*Selected extract*:

[MacRuby-devel] A path to linking rbo files into one executable in Xcode

Dylan Bruzenak dylan at ideaswarm.com
Mon Dec 7 15:24:43 PST 2009


Thanks for the detailed response. I'll have to take a stab at one of these
methods, probably the scripting one for starters. nm... things I should have
known yesterday :)

- Dylan

On Fri, Nov 27, 2009 at 2:11 PM, Laurent Sansonetti
<lsansonetti at apple.com>wrote:

> Hi Dylan,
>
> Sorry for the late response.
>
>
> On Nov 25, 2009, at 10:21 AM, Dylan Bruzenak wrote:
>
>  Hi all,
>>
>> First, great work with the 0.5b2 release. I'm starting to use this for
>> more serious development and it does most of the things I need very well.
>> After a brief struggle last night I managed to get the code for one of my
>> projects compiling using the new macruby_deploy method and it works like a
>> charm.

*Items*:
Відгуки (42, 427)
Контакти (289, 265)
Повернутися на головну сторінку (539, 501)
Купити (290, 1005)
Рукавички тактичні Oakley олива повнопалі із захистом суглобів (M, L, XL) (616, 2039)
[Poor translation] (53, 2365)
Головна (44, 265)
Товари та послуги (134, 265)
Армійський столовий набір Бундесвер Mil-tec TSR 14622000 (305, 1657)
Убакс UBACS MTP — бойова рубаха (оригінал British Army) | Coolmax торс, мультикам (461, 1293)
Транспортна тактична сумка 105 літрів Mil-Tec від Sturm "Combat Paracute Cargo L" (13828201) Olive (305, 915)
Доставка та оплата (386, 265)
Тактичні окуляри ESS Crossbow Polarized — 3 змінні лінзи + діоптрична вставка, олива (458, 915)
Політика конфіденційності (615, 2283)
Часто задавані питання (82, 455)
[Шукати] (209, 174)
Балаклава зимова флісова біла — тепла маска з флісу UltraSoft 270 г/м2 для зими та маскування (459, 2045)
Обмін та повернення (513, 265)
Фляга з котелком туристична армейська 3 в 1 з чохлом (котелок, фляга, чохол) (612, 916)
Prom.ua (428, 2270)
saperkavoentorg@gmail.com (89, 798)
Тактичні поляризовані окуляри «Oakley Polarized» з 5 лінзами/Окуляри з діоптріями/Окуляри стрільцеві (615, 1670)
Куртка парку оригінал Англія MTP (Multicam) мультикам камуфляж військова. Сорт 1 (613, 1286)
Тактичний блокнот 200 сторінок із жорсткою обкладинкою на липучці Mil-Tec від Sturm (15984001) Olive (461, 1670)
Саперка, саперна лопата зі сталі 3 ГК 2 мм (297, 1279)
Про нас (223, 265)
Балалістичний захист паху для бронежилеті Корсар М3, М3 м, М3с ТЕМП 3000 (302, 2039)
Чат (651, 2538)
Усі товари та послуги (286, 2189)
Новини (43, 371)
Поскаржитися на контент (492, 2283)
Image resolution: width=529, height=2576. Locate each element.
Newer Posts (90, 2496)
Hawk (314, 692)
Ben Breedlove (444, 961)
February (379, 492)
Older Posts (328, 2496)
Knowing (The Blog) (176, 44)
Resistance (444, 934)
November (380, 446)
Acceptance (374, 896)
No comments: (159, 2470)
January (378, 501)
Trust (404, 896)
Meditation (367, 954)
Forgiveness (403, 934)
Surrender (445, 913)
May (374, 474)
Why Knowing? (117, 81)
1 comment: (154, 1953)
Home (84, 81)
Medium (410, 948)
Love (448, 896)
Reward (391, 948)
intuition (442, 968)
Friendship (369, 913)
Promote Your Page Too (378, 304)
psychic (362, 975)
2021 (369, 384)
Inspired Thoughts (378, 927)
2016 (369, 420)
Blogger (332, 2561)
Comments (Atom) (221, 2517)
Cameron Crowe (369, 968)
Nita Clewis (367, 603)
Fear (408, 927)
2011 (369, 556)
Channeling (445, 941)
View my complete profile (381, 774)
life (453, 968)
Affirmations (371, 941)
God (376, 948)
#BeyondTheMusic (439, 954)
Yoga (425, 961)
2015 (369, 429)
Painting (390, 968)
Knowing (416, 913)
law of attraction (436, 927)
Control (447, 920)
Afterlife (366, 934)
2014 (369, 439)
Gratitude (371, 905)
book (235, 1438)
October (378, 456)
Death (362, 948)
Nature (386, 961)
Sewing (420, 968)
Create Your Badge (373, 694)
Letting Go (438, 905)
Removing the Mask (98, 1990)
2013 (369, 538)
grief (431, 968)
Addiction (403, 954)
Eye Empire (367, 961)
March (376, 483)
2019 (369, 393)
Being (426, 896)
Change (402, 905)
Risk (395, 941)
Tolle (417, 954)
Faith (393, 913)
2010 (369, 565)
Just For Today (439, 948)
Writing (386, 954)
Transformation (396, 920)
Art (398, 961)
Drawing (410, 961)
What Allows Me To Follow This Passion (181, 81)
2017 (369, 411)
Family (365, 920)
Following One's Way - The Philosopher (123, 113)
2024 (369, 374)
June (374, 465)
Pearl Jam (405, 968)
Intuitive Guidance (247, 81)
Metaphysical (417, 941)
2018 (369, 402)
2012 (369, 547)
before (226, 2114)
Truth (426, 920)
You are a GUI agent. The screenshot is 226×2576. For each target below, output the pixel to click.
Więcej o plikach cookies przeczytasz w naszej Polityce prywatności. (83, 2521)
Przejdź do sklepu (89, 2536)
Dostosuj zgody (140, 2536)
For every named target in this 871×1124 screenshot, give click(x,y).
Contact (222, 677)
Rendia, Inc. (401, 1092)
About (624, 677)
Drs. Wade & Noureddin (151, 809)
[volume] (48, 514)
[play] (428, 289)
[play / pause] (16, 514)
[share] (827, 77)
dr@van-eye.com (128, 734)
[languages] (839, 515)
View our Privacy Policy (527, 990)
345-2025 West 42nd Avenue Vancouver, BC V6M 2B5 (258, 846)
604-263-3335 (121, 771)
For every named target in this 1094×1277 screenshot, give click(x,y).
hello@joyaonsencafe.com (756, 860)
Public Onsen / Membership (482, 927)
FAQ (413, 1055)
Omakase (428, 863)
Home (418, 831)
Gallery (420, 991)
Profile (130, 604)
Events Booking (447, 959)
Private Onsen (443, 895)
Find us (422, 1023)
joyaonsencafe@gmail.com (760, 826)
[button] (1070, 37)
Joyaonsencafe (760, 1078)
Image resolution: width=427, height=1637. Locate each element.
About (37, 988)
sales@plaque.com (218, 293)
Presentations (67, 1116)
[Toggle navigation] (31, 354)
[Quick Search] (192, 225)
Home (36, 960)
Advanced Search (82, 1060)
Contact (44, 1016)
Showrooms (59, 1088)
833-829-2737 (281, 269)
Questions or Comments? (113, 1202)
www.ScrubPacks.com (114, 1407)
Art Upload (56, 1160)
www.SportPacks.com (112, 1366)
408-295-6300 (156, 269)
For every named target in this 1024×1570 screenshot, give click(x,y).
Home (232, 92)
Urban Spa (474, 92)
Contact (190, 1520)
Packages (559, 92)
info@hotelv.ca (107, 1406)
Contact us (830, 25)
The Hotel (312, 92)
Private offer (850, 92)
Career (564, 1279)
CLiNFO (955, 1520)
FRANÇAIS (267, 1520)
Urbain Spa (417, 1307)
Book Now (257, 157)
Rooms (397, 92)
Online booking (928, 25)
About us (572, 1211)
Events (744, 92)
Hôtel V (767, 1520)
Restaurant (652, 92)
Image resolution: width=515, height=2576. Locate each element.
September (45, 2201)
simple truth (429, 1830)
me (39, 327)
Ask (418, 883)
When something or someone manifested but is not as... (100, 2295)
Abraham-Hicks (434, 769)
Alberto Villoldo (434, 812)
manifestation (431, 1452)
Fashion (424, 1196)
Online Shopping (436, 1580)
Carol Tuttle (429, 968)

*Objectives*:
**1.** Which release does the MacRuby mailing list message praise?
**2.** Carry on the MacRuby mailing list message from the point where it stops.
The listing comes from an unrelated source.

*The results*:
**1.** The 0.5b2 release.

**2.**
>>
>> However, I would like to include the .rbo files in the same executable
>> inside the .app bundle as my objc files, rather than as separate files in
>> the resources directory.
>>
>> To that end I defined a build rule that picks up .rb files and uses
>> macrubyc to compile them. I moved the .rb files into the 'compile sources'
>> build step, which causes the output .o files to be included in the
>> excutable.
>>
>> I then ran into an obvious snag: the ruby environment isn't intialized and
>> the classes are not being pulled in. After some investigation of the rubyc
>> file I can see that you're creating a custom .mm file that calls a number of
>> set up methods for the runtime and an MREP_UUID function for each class. A
>> few questions:
>>
>> 1.) Is there a way that I can find these MREP function names and call them
>> dynamically ? I was considering modifying the generator to output a .m file
>> with a class that just has an init method that calls these, but it isn't
>> compatible with the build rule approach above.
>>
>
> You can use the nm(1) tool against every .o file to locate the MREP_ symbol
> name.
>
>
>  2.) Is there an easier way to set up this environment than the code below
>> ?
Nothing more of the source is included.